The birhythmicity increases the diversity of p53 oscillation induced by DNA damage**Project supported by the Natural Science Foundation of the Jiangsu Higher Education Institutions of China (Grant Nos. 16KJB180007 and 16KJB140014), the Special Foundation of Theoretical Physics Research Program of China (Grant No. 11547025), and the National Natural Science Foundation of China (Grant No. 11574139).

Abstract

The tumor suppressor p53 mediates the cellular response to various stresses. It was experimentally shown that the concentration of p53 can show oscillations with short or long periods upon DNA damage. The underlying mechanism for this phenomenon is still not fully understood. Here, we construct a network model comprising the ATM-p53-Wip1 and p53-Mdm2 negative feedback loops and ATM autoactivation. We recapitulate the typical features of p53 oscillations including p53 birhythmicity.
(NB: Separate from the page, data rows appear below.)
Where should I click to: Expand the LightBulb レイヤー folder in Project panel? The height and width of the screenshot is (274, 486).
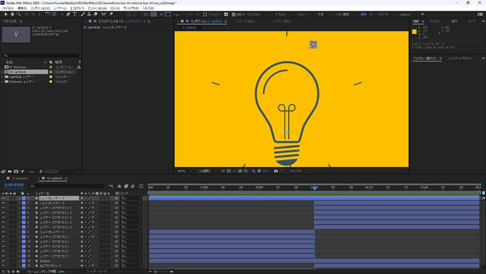3,77
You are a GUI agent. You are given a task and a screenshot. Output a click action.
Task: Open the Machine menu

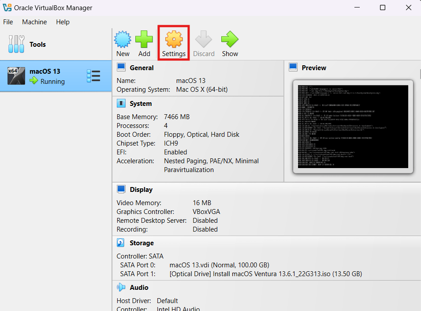coord(34,22)
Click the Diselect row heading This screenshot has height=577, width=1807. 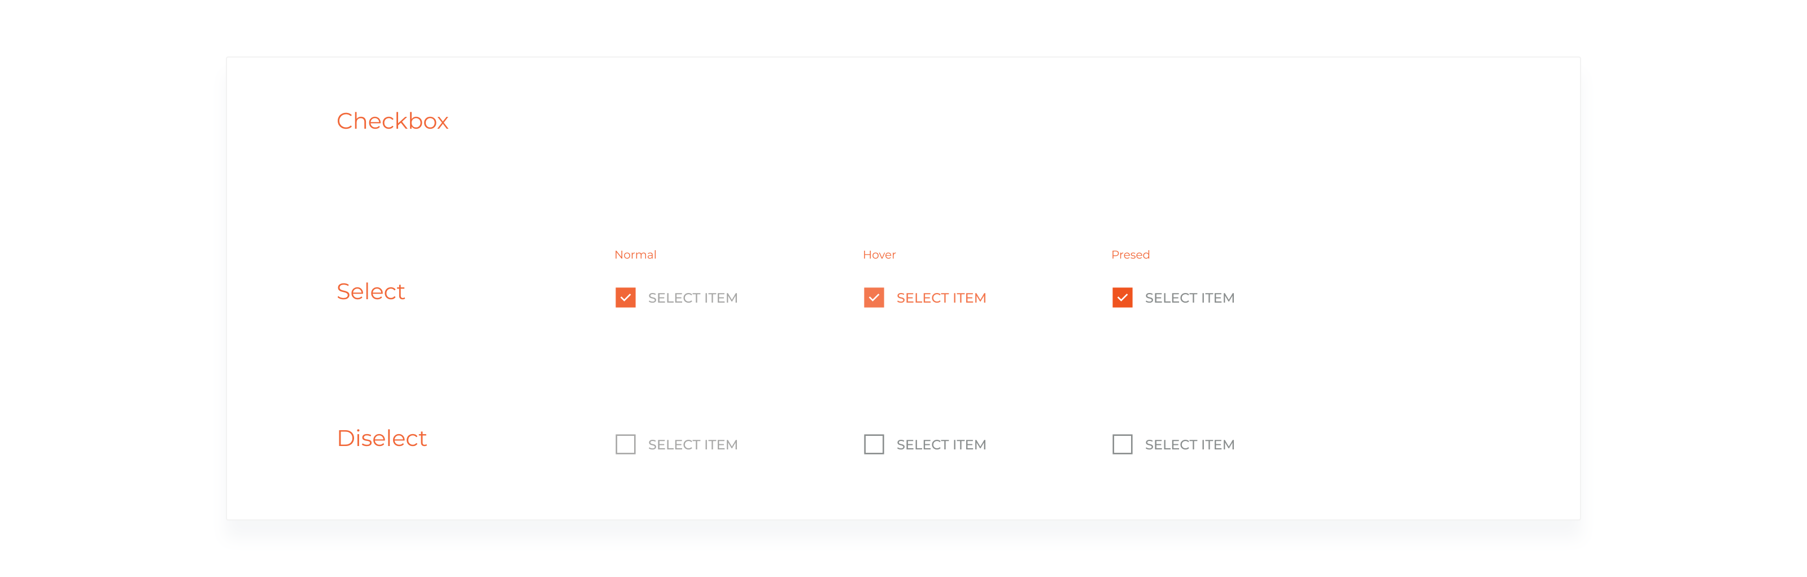[382, 438]
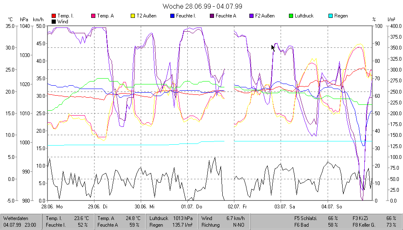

We show the dependence of p53 birhythmicity on various factors such as the phosphorylation status of ATM. We also perform stochastic simulation and find the noise-induced transitions between two modes of p53 oscillation, which increases the p53 variability in both the amplitude and period. These results suggest that p53 birhythmicity enhances the responsiveness of p53 network, which may facilitate its tumor suppressive function.